Bravo Luca Zingaretti, che esordisce alla regia - dopo l'apprendistato TV in Montalbano - con La casa degli sguardi, liberamente tratto dal libro omonimo di Daniele Mencarelli.

Forse non ha ancora uno sguardo, per dirla col titolo, ma di certo il suo passaggio dietro la macchina da presa avoca a sé un domicilio affettivo, una residenza umanista, un habitat umano, troppo umano: racconta l'alcolismo di un ragazzo, e lo fa sommessamente ma assertivamente, senza condanna né pornografia, senza iperbole né - insomma, forse un filo - volemose bene.

Qualche simmetria e analogia con Si può fare di Giulio Manfredonia, la riuscita sta nella scelta e nella direzione degli attori, che sanno dare vita e verità ai propri personaggi: Luca intesta a Gianmarco Franchini (rivelato in Adagio di Stefano Sollima) Marco, il poeta col gomito alzato e la penna in resta contro il mondo, del quale si riserva il ruolo del padre, vicino quanto impotente. E non sbaglia.

Dopo l'ennesimo guaio, un incidente, Marco trova riparo coatto in una cooperativa di pulizie impiegata al Bambino Gesù di Roma: ha un filarino, o forse più, con Paola (Chiara Celotto), trova comunione nel più maturo Giovanni (Federico Tocci), qualche sintonia col buffo Luciano (Riccardo Lai).

Sopra tutto, si scava non la proverbiale fossa, ma una seconda possibilità: già, Marco non esce dal tunnel, ma entrando in quel gruppo eterogeneo di colleghi diversamente e uniformemente vinti prova a scavarsene un altro, più a misura del giovin uomo che è, senza rinunciare all'alcool. È una transizione non definitiva né clamorosa e tantomeno risolutoria, ed è questione di sfumature, contraddizioni, ricadute e, chissà, speranza: se non la nave, finché il tram - guidato dal padre – va. Nottetempo, verso l'alba di un girono migliore - o addirittura l'alba di una nuova vita.
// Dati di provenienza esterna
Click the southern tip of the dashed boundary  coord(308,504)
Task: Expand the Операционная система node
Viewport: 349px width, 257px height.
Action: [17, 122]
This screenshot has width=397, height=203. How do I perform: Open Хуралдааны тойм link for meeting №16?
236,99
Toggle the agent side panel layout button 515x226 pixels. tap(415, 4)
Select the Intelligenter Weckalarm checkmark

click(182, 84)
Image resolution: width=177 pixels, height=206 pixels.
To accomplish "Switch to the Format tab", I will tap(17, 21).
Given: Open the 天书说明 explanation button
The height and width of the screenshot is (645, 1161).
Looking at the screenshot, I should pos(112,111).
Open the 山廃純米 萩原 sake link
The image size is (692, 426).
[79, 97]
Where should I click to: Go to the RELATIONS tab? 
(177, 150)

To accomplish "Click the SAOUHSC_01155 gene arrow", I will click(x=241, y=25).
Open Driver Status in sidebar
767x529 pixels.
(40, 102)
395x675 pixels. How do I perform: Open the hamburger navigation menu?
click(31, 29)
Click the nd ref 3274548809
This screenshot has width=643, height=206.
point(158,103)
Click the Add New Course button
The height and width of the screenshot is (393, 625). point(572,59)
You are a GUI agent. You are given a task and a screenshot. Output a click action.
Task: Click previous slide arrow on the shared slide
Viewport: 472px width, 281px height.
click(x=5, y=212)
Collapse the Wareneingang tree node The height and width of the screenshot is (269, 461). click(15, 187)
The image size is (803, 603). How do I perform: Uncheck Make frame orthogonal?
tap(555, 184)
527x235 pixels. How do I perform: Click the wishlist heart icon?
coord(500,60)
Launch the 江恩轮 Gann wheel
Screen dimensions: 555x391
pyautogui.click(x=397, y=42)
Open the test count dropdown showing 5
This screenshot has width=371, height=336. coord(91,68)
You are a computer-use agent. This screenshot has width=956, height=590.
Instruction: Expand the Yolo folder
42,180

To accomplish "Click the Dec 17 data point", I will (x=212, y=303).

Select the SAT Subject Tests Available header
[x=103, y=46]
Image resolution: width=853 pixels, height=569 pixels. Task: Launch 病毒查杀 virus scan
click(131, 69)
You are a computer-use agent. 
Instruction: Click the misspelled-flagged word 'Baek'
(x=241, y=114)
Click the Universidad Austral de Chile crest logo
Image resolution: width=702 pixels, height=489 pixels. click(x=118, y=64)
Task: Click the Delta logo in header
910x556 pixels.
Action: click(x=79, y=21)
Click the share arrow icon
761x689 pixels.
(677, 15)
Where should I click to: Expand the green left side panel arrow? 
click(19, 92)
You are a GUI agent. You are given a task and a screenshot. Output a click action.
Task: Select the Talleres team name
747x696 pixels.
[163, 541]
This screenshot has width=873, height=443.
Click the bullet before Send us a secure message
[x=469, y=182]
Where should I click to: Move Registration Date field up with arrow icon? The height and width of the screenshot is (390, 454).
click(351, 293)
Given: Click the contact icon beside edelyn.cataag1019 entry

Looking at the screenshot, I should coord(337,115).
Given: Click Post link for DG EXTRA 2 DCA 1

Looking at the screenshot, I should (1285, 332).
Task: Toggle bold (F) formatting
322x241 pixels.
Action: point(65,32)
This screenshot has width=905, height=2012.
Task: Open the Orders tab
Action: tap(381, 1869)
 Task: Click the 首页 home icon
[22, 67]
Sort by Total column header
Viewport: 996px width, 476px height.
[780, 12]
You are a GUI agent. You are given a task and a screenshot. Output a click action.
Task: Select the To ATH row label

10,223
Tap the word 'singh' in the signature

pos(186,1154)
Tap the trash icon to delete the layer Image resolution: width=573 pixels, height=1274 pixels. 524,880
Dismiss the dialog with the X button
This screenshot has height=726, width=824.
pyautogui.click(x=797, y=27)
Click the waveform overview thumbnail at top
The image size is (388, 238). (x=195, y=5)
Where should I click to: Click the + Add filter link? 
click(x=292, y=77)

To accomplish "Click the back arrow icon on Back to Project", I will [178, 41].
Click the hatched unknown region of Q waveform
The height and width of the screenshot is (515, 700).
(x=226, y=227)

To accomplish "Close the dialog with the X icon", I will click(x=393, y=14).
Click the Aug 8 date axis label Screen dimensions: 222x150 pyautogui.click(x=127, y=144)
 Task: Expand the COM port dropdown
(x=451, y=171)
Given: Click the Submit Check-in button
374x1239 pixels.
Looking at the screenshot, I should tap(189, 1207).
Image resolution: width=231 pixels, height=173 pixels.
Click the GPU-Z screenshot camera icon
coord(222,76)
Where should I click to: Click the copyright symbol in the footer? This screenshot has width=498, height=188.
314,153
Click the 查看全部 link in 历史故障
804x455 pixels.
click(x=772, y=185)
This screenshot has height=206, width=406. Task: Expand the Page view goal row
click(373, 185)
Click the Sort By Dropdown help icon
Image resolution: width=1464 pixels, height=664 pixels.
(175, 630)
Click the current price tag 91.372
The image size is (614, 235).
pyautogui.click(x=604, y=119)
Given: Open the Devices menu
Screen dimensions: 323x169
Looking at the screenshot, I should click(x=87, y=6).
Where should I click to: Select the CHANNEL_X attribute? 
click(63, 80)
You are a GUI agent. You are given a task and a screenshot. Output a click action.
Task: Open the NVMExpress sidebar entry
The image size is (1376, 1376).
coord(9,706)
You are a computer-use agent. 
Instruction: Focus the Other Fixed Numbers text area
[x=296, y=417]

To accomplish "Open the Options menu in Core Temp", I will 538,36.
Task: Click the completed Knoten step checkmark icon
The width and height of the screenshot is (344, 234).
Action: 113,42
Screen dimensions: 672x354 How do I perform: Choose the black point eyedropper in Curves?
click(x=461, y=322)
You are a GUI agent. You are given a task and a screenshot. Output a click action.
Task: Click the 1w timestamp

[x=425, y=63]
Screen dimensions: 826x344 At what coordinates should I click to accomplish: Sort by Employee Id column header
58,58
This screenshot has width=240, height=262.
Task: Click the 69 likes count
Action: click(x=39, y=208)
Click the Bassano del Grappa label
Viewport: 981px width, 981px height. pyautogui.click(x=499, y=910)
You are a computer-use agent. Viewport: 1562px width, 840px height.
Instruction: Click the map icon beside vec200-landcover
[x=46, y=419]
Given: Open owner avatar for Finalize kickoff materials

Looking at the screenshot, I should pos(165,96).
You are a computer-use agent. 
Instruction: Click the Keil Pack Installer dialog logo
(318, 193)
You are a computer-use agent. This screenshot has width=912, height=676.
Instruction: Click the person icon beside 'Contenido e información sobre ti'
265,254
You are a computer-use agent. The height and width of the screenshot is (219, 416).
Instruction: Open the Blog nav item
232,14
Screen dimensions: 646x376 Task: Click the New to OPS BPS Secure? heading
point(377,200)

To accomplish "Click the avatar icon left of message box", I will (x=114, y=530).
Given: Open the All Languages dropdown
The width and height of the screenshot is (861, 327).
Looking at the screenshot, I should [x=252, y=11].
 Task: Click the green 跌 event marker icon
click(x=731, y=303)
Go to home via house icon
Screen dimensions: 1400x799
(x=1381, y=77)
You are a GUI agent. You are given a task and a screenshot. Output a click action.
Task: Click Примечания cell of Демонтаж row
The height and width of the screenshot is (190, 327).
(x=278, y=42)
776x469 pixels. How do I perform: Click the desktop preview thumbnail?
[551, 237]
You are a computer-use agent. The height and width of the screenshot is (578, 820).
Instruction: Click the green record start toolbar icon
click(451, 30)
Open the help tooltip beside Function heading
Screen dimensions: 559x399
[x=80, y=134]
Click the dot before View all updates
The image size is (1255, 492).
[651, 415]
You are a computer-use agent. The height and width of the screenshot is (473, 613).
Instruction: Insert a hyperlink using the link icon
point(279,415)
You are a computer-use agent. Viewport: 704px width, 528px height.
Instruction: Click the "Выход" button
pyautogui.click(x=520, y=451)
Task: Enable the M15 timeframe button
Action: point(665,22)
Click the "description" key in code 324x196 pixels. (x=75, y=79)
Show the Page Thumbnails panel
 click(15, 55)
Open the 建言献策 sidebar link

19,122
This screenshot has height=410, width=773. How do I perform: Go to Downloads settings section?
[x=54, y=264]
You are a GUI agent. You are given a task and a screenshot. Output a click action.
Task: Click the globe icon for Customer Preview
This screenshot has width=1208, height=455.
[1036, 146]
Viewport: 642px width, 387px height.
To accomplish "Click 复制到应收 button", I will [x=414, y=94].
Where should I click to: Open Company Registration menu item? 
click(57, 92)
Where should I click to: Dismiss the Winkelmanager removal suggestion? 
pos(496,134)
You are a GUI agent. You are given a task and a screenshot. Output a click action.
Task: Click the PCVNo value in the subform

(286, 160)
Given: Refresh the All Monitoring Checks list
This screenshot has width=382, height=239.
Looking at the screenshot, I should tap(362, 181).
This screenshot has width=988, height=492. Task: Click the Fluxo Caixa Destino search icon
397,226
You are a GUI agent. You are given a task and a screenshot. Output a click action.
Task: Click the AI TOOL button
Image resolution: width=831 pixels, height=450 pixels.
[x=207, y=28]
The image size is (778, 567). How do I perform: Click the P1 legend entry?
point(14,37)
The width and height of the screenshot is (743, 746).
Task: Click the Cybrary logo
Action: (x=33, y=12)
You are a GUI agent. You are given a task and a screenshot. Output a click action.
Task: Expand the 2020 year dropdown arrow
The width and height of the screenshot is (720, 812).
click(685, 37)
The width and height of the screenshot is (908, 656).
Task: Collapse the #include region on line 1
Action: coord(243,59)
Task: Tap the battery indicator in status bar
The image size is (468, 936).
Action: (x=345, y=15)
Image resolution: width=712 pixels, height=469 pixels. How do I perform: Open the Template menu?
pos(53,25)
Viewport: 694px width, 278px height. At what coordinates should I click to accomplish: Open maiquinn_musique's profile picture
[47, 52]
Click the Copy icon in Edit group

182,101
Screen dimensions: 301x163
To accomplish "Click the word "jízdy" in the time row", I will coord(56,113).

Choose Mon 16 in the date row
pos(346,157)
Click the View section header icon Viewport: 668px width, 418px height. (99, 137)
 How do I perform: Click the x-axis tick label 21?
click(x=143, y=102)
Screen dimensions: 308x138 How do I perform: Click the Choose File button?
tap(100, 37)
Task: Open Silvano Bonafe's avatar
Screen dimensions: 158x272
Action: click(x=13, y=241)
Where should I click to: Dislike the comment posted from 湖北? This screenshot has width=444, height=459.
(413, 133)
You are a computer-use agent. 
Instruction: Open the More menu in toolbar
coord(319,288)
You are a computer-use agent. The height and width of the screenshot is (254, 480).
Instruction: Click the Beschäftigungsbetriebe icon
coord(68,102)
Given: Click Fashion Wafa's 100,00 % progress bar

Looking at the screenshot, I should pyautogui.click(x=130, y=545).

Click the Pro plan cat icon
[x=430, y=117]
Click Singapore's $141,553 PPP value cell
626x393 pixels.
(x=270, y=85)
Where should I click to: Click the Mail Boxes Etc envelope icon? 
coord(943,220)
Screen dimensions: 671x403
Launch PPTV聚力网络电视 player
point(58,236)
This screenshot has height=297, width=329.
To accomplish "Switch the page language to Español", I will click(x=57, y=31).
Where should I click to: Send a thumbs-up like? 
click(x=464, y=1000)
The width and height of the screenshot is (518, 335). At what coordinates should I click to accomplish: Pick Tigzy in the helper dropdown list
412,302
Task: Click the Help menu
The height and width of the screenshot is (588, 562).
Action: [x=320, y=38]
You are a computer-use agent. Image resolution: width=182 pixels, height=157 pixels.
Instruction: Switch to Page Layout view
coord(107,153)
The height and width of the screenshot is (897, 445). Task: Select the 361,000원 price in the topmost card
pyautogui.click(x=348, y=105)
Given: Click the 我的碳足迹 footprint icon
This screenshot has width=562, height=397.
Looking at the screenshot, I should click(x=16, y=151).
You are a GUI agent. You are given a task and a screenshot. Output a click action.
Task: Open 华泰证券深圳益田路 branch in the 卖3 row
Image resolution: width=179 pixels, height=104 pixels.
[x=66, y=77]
Zingaretti, che scrive a sei mani con Gloria Malatesta e Stefano Rulli, aderisce alla parabola alcoolica e vieppiù esistenziale di Marco tenendo altresì la giusta distanza: c'è, la sua camera e - esageriamo - il suo cuore, ma senza interferire, senza distogliere il giovane dalla strada e dal bancone che (non) s'è scelto. Una figura, oltre al padre che si riserva, dice di questo intento poetico, e intenzione ideologica, ed è il barista di cui Marco è abituale e smodato cliente: non è uno stronzo, lo capiamo da come interagisce con gli altri avventori, eppure asseconda sempre le ordinazioni del ragazzo. Che è l'unico che può decidere per sé - e di sé.

Implicito coming-of-age, dramma sulle dipendenze, dramedy sociale con esternalità ospedaliere, La casa degli sguardi è un onesto, dignitoso e promettente esordio, presidiato da eccellenze tecnico-artistiche (Maurizio Calvesi alla fotografia, Michele Braga alle musiche) e valorizzato dalla ragione e dal sentimento tanto di Mencarelli quanto di Zingaretti, che si prova maturo, sensibile e provvisto.

In anteprima alla XIX Festa del Cinema di Roma, arriverà in sala a primavera 2025: una dilazione su cui non ci esprimiamo, che è meglio.